Description of the Related Art
Generally, the methods for roasting the meat may be classified roughly as an indirect roasting method for roasting the meat using the indirect cookware and a direct roasting method for directly roasting the meat by the direct fire roaster like as a charcoal fire roaster etc. In case of the indirect roasting method utilizing the indirect cookware like as an oven, the indirect cookware heats the inner portion of the predetermined section to make the meat roasted by the convection heat and heated air. In case of the direct roasting method, the direct fire roaster directly exposes food to the flame like as the charcoal fire and so on etc to make the meat roasted by the direct flame. When the meat is roasted by direct fire flame, if the charcoal fire is used for roasting the meat, there is various advantages like as the scent of charcoal may be permeated into the meat so that the taste of the meat get better.
The conventional roaster of the prior art includes a support container wherein the flame outlet port is equipped in the central part and the tray (26) of the trench-type is equipped around the flame outlet port and the oil generated while roasting the meat may be collected in the water filled in the tray, a roasting plate which is supported on the support container and has flam inlet port in the central portion. In case of the prior roaster, the flame comes up through the central part flame outlet of the roasting plate support stand and flame inlet port of the roasting plate so that the meat (for example, pork belly and so on) is roasted as the direct fire type.
Meanwhile, there are many cases that said roaster is used in the indoor like as the general home or in the outdoor. What is importantly considered in the roaster is that the heat of the flame is to the utmost a little bit delivered to the around while the heat of the flame is to the utmost a lot delivered to the roasting object meat so that the loss of fire is reduced to the utmost. If the heat of the flame is not burnt down around the meat to the utmost while the heat of the flame is delivered to the meat to the utmost, it will be good for the safety or the thermal efficiency.

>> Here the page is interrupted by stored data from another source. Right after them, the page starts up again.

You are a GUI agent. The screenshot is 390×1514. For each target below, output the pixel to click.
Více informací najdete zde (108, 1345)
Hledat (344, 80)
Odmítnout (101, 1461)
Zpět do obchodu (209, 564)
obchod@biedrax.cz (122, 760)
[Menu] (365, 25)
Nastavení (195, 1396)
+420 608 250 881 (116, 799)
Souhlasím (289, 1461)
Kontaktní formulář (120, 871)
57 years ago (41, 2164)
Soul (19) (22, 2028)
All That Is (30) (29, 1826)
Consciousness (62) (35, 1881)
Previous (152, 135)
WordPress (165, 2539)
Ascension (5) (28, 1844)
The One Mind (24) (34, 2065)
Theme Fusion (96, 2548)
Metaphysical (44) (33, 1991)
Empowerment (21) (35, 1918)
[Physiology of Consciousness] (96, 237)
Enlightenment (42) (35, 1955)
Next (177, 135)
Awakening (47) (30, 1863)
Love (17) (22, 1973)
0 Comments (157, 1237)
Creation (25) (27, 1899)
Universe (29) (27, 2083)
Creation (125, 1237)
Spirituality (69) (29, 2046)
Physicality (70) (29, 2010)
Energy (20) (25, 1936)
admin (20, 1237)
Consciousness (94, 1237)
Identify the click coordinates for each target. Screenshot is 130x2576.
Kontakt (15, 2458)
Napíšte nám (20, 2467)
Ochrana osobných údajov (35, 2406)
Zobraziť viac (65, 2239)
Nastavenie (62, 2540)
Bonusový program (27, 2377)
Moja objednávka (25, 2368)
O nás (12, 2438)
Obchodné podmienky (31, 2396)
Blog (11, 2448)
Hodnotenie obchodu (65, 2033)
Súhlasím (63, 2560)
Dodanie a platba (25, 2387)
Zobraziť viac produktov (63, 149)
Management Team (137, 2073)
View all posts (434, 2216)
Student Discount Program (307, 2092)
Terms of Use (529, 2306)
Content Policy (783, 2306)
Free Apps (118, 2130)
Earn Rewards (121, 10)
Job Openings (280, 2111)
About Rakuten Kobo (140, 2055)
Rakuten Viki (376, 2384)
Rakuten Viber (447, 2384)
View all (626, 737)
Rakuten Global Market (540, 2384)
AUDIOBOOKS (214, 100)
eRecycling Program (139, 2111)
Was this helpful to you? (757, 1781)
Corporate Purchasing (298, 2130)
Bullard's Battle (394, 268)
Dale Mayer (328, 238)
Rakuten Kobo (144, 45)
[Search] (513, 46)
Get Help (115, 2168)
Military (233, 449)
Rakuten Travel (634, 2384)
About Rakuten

However, in case of the prior roaster, there is disadvantages that it is not preferable for the safety or the thermal efficiency described in the above because the flame for roasting the meat is not concentrated to the roasting plate and is transmitted to the surroundings around the position where the meat is being roasted so that the loss of the heat may be increased so much. That is, because there are many cases the heat of fire is directly transmitted to the roasting plate from the downside of the support container which supports the roasting plate, the oil falling down from the roasting plate may be received in the tray so that the heat transmission may be decreased by the water filled in the tray. But, even if said roaster is used at the state that water is filled up in the roasting plate support container, it is insufficient that said roaster solve the problem due to the direct overheat by the flame, and said roaster is undesirable character because the loss of heat is so much while the fuel (the source of the flame) is under combustion. And there is a problem that it is difficult to expect the convenience like as the user may roast to eat the meat after he/she moves said roaster to desired place (for example, to the outdoor from the indoor or to the indoor from the outdoor) because the heat of the roaster is transmitted to the other part around the part where the meat is roasted. That is, said roaster of the prior art has the problem it is difficult as to the portability of the food cooking place.